◆ DATASET ROWS ◆
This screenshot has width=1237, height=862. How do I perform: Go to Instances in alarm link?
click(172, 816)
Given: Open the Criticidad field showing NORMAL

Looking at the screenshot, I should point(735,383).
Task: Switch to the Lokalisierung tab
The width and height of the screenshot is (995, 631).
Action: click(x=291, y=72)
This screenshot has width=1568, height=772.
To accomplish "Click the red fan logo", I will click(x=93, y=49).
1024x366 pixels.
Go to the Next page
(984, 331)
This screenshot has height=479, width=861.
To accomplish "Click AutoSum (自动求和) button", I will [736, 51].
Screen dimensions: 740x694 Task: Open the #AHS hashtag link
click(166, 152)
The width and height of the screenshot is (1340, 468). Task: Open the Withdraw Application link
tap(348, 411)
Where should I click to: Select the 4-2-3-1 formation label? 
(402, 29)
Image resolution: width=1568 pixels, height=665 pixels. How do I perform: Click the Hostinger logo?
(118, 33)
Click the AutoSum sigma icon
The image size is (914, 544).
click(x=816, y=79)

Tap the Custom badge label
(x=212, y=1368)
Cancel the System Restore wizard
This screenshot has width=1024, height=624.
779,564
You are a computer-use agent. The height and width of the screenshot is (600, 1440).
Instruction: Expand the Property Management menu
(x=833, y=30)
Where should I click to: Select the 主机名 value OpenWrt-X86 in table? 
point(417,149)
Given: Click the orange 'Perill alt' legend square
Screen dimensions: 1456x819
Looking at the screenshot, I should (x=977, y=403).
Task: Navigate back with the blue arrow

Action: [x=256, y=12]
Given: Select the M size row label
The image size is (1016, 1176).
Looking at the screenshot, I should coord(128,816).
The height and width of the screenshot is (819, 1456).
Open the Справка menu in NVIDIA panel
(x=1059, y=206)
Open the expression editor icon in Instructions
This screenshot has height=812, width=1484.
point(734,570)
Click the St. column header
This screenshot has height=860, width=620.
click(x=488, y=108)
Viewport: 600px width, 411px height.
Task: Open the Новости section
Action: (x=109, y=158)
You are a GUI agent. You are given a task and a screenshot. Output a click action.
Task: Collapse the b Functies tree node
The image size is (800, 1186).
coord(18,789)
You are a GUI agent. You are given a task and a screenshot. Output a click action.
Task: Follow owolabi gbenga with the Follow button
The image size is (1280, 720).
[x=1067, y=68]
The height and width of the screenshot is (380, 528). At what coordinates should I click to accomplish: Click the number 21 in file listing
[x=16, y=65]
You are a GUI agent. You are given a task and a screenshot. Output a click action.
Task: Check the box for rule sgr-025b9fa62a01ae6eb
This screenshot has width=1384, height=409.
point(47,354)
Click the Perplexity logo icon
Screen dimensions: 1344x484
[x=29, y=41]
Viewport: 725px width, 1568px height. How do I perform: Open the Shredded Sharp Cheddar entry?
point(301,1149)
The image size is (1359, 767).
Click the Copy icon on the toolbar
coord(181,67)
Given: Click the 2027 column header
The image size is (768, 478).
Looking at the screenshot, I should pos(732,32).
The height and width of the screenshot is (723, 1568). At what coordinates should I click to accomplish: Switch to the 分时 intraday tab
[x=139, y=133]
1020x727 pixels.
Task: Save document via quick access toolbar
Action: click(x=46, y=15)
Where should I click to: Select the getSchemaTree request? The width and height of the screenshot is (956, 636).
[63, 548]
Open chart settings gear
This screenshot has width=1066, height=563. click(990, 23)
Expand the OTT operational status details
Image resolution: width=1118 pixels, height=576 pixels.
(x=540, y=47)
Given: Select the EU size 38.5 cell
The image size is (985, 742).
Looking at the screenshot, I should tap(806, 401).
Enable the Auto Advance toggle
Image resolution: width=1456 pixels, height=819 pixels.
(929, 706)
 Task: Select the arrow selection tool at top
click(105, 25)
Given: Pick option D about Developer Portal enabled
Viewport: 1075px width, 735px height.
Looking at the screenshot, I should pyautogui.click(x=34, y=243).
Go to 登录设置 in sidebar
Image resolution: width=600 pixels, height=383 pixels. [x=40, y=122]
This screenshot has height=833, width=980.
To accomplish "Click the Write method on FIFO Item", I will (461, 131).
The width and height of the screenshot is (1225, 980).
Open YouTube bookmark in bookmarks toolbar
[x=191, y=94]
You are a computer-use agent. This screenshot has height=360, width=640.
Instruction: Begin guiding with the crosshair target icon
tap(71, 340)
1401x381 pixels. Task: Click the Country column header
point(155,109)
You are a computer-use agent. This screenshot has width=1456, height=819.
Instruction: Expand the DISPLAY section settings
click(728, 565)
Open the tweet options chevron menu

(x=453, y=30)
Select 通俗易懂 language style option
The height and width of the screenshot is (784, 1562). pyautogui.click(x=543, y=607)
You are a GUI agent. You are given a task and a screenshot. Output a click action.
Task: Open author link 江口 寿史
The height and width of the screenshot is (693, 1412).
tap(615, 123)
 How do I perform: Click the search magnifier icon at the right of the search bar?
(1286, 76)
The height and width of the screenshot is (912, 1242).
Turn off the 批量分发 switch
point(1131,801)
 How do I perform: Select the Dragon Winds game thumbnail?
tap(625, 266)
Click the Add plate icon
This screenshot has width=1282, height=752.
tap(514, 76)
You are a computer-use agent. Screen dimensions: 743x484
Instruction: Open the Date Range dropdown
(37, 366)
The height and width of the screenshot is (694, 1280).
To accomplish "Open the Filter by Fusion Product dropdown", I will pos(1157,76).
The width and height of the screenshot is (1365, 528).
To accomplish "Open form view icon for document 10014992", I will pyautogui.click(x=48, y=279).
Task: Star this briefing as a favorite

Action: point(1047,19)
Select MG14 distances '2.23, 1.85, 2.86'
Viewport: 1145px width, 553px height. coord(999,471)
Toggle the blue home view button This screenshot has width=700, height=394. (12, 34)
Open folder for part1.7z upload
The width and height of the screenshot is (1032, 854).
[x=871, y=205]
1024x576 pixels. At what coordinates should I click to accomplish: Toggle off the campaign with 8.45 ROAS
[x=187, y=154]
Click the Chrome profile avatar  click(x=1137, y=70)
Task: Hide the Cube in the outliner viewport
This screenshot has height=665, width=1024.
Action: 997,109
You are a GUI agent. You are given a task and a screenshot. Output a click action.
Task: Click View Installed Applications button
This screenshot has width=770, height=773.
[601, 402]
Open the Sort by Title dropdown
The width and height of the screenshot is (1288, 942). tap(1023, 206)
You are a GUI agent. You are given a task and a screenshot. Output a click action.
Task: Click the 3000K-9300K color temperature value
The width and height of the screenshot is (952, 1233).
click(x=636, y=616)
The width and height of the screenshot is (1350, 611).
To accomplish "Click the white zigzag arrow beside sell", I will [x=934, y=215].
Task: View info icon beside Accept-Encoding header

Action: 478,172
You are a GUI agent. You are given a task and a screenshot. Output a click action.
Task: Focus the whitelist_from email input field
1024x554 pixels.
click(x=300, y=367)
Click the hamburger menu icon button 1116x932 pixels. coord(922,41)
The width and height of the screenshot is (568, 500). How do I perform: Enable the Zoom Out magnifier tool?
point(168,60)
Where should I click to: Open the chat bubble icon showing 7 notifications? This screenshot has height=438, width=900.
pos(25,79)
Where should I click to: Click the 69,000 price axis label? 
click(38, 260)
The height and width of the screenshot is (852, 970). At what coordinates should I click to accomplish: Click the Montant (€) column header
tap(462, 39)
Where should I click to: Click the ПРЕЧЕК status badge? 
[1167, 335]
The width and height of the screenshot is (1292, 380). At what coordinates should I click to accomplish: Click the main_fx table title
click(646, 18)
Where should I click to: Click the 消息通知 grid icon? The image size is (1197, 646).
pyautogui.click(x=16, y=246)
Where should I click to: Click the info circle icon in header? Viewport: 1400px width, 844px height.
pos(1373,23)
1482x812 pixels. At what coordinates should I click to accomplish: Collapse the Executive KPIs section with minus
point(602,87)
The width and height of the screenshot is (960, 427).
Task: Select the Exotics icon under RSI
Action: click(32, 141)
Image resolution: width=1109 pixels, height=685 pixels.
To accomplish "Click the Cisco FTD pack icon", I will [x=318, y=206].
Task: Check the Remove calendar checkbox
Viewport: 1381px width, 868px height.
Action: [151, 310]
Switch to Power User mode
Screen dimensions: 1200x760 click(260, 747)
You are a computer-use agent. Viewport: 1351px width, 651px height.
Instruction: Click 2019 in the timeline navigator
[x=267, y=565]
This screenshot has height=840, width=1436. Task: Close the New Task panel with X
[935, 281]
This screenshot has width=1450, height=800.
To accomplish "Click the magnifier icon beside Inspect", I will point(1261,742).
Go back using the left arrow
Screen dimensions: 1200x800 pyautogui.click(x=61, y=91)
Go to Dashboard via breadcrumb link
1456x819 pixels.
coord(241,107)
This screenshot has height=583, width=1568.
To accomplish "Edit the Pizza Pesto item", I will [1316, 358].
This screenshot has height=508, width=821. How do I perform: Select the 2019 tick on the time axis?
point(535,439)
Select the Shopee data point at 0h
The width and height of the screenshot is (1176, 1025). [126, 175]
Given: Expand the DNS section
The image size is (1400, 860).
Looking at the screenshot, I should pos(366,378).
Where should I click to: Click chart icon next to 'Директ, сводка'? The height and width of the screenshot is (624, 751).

◆ REQUIREMENTS ◆
Reproduce the items from the first line through the line containing "Looking at the screenshot, I should point(735,383).", with "Criticidad" replaced by "Prioridad" and nothing else altered.

◆ EXERCISE RESPONSE ◆
This screenshot has width=1237, height=862. How do I perform: Go to Instances in alarm link?
click(172, 816)
Given: Open the Prioridad field showing NORMAL

Looking at the screenshot, I should point(735,383).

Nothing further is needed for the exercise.